AdWeek: “The Netflix cocaine drama Narcos has always gotten great advertising, and this latest effort from DonerLA is no exception—a contextual out-of-home campaign that puts ads in the bathrooms of clubs and bars, where customers in the ’90s would have been sampling the product that the Cali Cartel was distributing.
“Here in the ’90s? There’s an 80% chance this power came from the Cali Cartel,” says transparent stickers placed on urinals and toilet-paper dispensers. Next to the copy is an image of a rolled-up $1 bill and white powder.
Contextual out-of-home is often a really delightful way to advertise. And the ads have proven so popular that they keep disappearing from their locations, or as the agency has taken to calling them, blow-cations.
The agency also made coasters, including some that are mirrors—widely known as cocaine’s favorite surface to be snorted from, not counting strippers’ backsides.
Season 3 of Narcos just rolled out on Netflix.
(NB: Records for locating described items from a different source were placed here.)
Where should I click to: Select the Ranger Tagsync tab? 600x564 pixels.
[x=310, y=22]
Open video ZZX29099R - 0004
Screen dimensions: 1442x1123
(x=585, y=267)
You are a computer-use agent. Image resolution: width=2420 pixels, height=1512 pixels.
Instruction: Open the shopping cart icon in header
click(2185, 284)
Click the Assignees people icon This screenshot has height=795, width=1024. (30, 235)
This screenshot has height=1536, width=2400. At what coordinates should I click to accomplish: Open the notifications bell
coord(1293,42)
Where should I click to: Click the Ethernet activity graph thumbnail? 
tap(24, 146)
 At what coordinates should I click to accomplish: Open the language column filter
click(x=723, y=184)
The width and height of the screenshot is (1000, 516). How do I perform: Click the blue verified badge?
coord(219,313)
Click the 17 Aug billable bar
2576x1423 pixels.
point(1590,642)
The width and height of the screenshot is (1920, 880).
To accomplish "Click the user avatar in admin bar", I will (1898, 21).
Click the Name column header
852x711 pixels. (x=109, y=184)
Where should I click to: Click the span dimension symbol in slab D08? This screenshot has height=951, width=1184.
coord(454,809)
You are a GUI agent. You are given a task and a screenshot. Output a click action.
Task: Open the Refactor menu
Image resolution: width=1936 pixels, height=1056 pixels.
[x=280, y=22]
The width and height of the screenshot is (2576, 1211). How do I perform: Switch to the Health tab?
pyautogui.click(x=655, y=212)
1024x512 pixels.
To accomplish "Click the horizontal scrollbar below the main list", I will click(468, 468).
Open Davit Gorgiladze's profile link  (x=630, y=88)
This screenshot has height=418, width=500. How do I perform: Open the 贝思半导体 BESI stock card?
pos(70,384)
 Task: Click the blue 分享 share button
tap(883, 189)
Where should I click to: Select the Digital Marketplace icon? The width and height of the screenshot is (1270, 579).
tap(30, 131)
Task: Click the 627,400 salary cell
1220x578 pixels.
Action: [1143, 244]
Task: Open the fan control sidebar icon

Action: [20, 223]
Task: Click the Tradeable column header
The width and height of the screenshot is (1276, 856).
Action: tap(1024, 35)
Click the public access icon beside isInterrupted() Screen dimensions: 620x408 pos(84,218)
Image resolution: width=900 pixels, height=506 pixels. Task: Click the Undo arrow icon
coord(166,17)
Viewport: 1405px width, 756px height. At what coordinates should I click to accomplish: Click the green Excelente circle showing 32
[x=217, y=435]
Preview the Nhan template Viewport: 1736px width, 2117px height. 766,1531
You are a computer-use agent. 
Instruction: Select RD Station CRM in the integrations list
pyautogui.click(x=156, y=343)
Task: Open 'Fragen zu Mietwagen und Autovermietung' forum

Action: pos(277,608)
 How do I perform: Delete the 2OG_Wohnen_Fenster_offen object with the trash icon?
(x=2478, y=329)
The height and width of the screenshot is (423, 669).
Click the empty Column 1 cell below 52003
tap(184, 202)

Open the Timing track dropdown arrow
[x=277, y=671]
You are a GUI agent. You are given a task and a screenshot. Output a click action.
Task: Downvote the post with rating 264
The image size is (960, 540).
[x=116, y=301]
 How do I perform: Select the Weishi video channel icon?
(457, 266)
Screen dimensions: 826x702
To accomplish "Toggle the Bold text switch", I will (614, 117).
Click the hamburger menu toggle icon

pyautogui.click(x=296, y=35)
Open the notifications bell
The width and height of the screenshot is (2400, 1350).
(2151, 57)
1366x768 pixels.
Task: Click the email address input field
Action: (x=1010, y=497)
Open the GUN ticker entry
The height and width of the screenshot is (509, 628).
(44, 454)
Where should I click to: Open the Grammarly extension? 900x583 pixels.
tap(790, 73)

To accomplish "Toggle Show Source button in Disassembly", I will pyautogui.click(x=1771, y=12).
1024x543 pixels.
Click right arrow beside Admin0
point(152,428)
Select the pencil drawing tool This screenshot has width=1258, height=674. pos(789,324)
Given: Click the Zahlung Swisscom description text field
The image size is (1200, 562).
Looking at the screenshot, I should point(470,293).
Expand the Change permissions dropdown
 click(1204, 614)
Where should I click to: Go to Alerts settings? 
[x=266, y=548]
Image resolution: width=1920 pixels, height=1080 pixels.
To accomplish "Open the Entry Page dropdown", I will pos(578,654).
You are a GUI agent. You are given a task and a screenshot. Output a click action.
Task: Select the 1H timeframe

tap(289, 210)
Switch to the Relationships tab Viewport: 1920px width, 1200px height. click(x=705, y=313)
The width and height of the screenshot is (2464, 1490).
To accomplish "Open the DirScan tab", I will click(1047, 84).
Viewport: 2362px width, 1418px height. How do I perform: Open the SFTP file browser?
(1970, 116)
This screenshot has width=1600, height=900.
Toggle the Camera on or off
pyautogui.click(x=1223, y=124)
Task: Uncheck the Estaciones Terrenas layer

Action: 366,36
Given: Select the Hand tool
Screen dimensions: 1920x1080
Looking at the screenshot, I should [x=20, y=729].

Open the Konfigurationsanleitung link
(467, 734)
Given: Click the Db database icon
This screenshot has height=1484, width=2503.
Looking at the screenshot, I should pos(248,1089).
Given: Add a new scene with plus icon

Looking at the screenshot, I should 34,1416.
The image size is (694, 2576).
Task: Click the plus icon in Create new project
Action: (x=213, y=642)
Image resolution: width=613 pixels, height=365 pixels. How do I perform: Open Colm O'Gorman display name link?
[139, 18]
And as with previous season, the advertising is largely built around fact-based campaigns utilizing lots of statistics—this season, to illustrate the Cali Cartel’s massive scale of operations, power and wealth, which far exceeded that of Pablo Escobar. Stats in the campaign include:
• Every three hours, the Cali Cartel made $917,000.
• In 1995, the Cali Cartel earned more than Pablo Escobar and any of that year’s Fortune 500 Companies.
• The Cali Cartel was responsible for trafficking 80 percent of the world’s cocaine supply.”